Jefferson Smurfit Corporation (JSC), the US company in which the Jefferson Smurfit Group has a 46.5 per cent stake, wants to take advantage of consolidation opportunities in the US container board industry, a spokesman said yesterday.
But, as the company reported pre-tax profits before extraordinary items of $21 million for the first quarter of 1998, he admitted that a long-awaited deal is not imminent. The latest result compares with a loss of $8 million for the first three months of 1997.
It reflects a jump in trading income to $71 million from $39 million, with an increase in sales to $844 million from $778 million, and a marginal rise in net interest expenses to $50 million from $47 million. The JSC share price dropped back by 25 cents to $18.75 after the results were announced. But after tax and an extraordinary item, the result was a loss of $2 million, down from a loss of $7 million in the corresponding quarter of 1997. This loss reflected a higher tax bill, at $10 million, and a extraordinary expense of $13 million caused by the early repayment of a bank debt. The early repayment is expected to knock some $9 million off the company's annual interest bill.
Earnings per share at $0.10 before the extraordinary, up from a loss of $0.60, were below the consensus market expectation of $0.12. After the extraordinary item, the outcome was a loss per share of $0.02. The difference between the outcome and market expectations was attributed to higher wood costs because of wet weather and maintenance and restart costs associated with downtime taken in Florida.
The US paper and packaging sector has been battered by weak product prices despite good demand. But JSC expects product prices to improve during the year as long as stock levels continue to fall in the current quarter.

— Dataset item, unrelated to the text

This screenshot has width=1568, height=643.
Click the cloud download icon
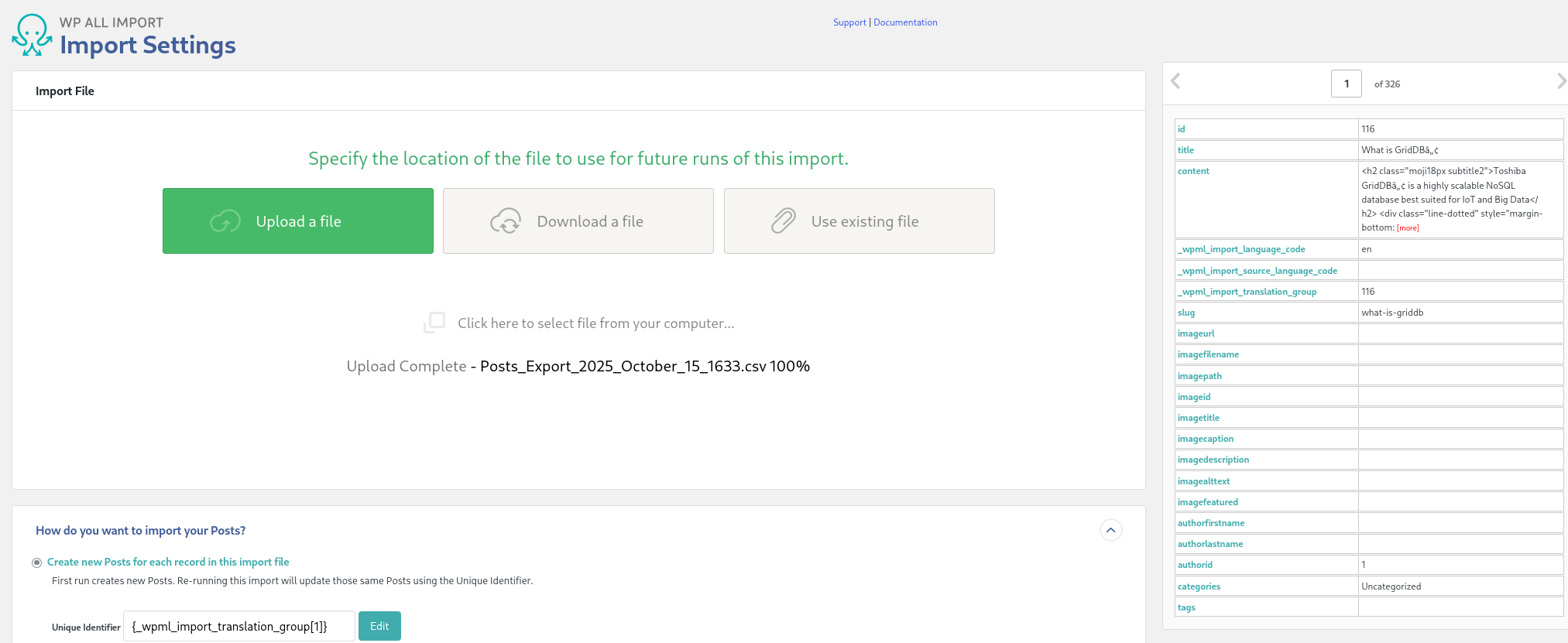click(506, 221)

Share prices of US paper and packaging groups rose by 15 per cent earlier this week, but weakened back again on Wednesday after lower-than-expected falls in inventory - stocks of paper held by the companies - and lower-than-expected corrugated box shipments were reported for March.
The industry inventory figures, which showed a 1.7 per cent fall in stock levels, were well below the expected fall of more than five per cent. This means that the $50 per ton price rise that the producers plan to implement from May 1st is now less likely to stick.
However, the JSC spokesman said the fall in stock levels reflected the fact that all the downtime announced for March was not taken then. "It is only one month's figures," he said. Significant downtime is expected to be taken this month, he added. JSC is taking 15,000 tons out of production.
Significant falls in stock levels are critical to achieving the increases in product prices that immediately feed into profits for the paper companies because of their high fixed-cost bases. The likelihood of a price increase in the current quarter will depend on the industry stocks and shipments figures for April.
In a generally upbeat comment, JSC president and chief executive Mr Richard Graham said the results reflected improved market conditions and prices. Newsprint prices were 19 per cent ahead of the corresponding period last year while containboard prices were 17 per cent ahead.
Good domestic demand and limited capacity additions "have been driving a steady increase in prices for the past twelve months", he said. On the outlook, he said JSC would benefit from lower fibre and interest costs but additional mill downtime in April will have a negative impact on the second quarter results.
A JSC spokesman was reluctant to comment on the long-awaited restructuring of the company to reduce costs, concentrate on core products and find an industry partner to replace Morgan Stanley.